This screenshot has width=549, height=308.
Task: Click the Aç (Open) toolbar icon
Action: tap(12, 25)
==
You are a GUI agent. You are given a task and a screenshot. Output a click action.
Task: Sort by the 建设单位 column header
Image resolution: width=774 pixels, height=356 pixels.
* * *
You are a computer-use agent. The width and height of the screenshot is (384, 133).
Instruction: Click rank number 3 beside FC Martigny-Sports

- _WHAT THE EXERCISE ASKS_: Among the lines of the data, some may contain the string "agent"; report how many, and nothing more.

- _SOLUTION TO THIS EXERCISE_: 2